L’anthropologie judiciaire serait le moins précis car celà peut être l’anthopologie criminelle par exemple ou
l’anthropologie du criminel, et non pas l’anthropologie anatomique.
L’anthropologie forensique est un anglicisme que les spécialistes en médico-légal comprennent car ils
connaissent ce vocabulaire mais en dehors de ce milieu, le terme est obscur même pour quelquun du mileu
médical s’il ne connaît pas le domaine médico-légal.
Donc tout dépend du contexte. A mon avis, vous pouvez utilisez forensique si vous vous adressez à des gens
avertis; le terme judiciaire si vous voulez insister sur l’aspect judiciaire de l’affaire mais là il vaut mieux
préciser la nature de l’acte anthropologique. Médico-légal passera partout.

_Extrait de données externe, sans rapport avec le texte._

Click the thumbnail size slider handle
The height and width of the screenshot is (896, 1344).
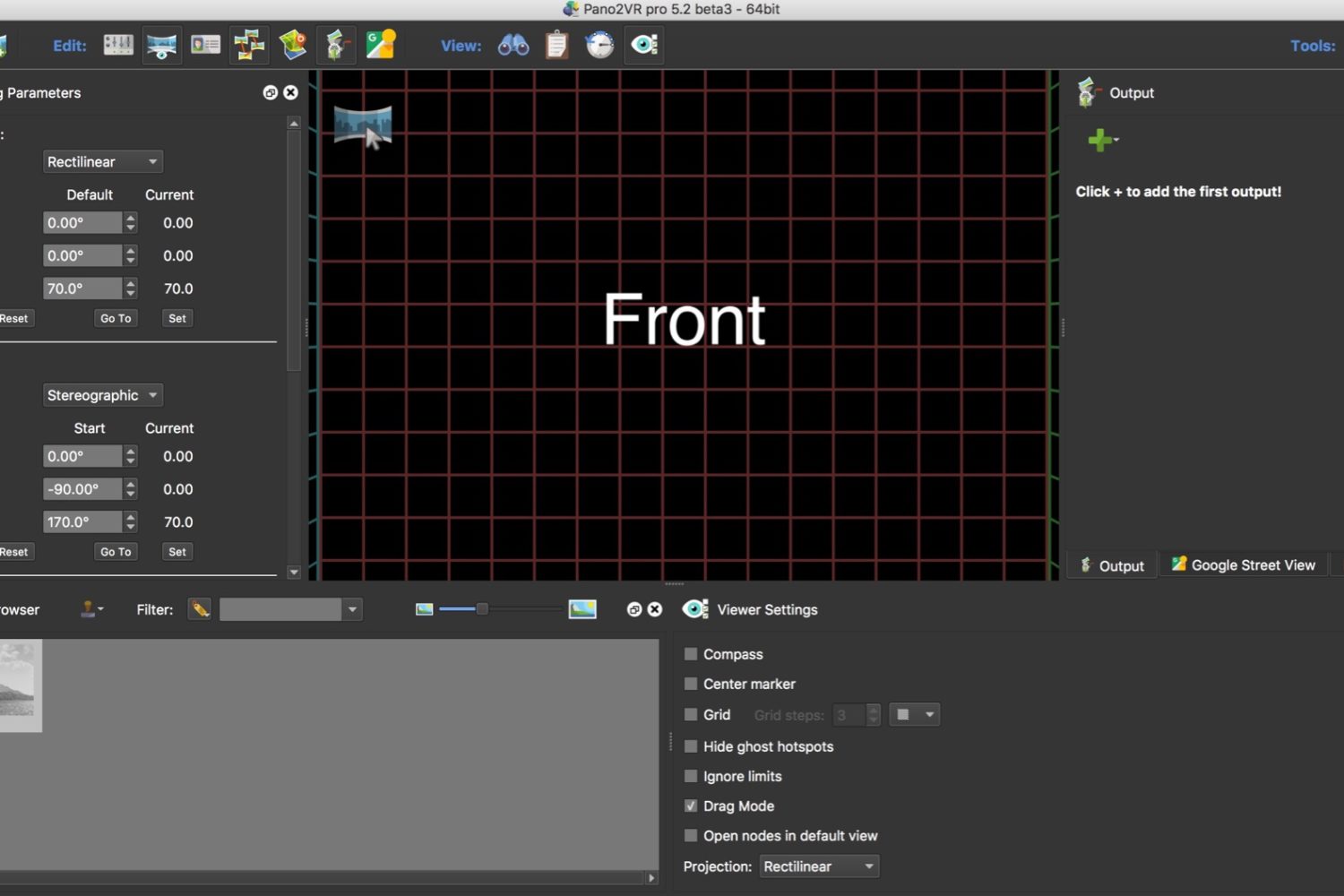482,609
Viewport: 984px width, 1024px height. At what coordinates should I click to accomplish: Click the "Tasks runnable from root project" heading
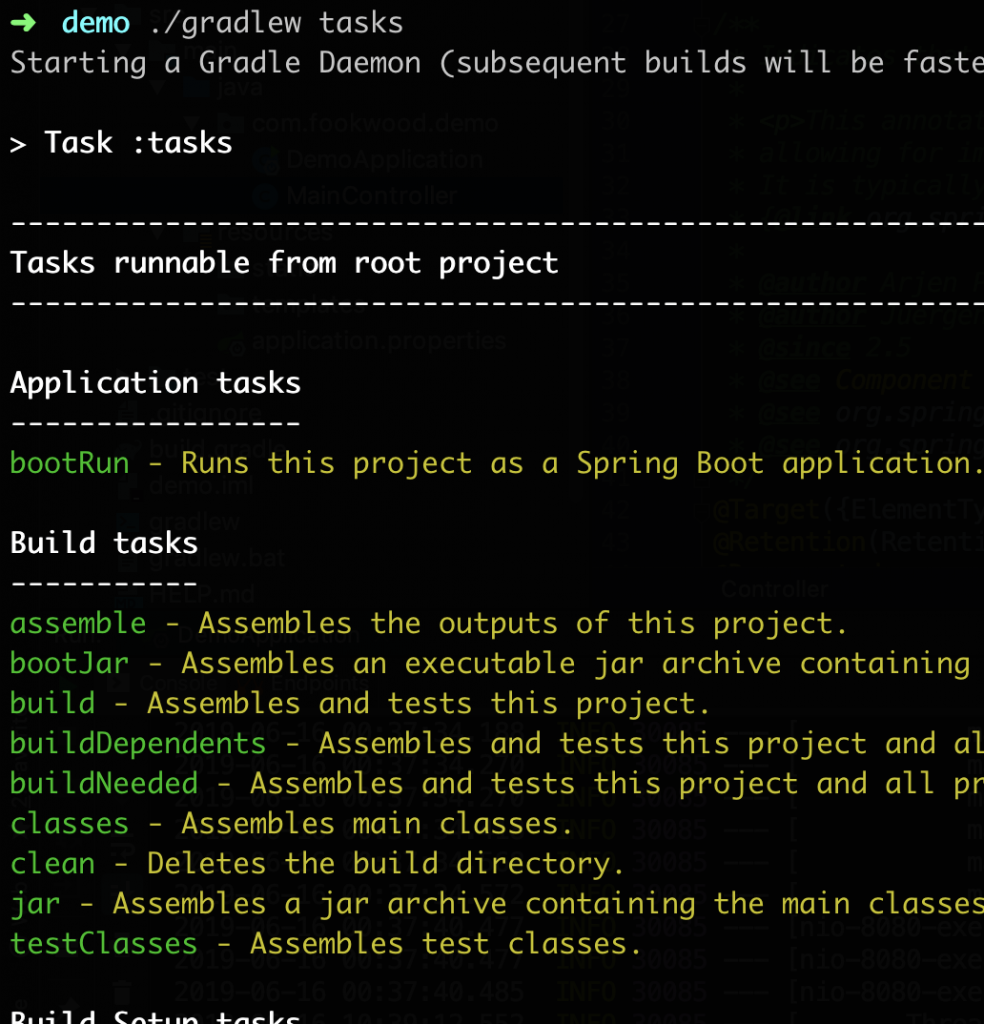(x=284, y=263)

N’oublions pas non plus le phénomène de mode qui n’épargne pas le domaine scientifique, mais là je ne suis
pas au courant des dernières tendances.
RÉPONSE DE M. GUY GAUTHIER, PROFESSEUR D’ANTHROPOLOGIE
AU CEGEP MARIE-VICTORIN, MONTRÉAL
Au Canada anglais, on parle « Forensic anthropology ». Au Canada français, on utilise la traduction du terme
précédent : « Anthropologie judiciaire »
Aux États-Unis, on parle de « forensic anthropology »
En Suisse, on utilise un anglicisme « Anthropologie forensique »
En Belgique et en France, on parle « d’Anthropologie médico-légale »
En France, on parle également d’archéologie funéraire avec un aspect légal.
En Angleterre et dans certains États aux États-Unis, on parle également de « forensic osteology »
En France, les anthropologues médico-légaux ont, à la base, une formation académique en médecine.
Pour devenir anthropologue « judiciaire » en France, on doit s’inscrire dans une faculté de médecine
d’où le nom de « anthropologie médico-légale »
En Belgique, il existe un système similaire.
Souvent en France et en Belgique, les médecins légistes sont également des anthropologues médico-légaux.
Au Canada et aux États-Unis, on doit s’inscrire principalement dans un département d’anthropologie.
Il n’y a pas vraiment de différences fondamentales entre les termes précités.
Anthropologie judiciaire, anthropologie médico-légale, anthropologie légiste; anthropologie forensique,
forensic anthropology, archéologie funéraire avec l’aspect légal et ostéologie judiciaire et ou ostéologie
médico-légale sont tous des synonymes.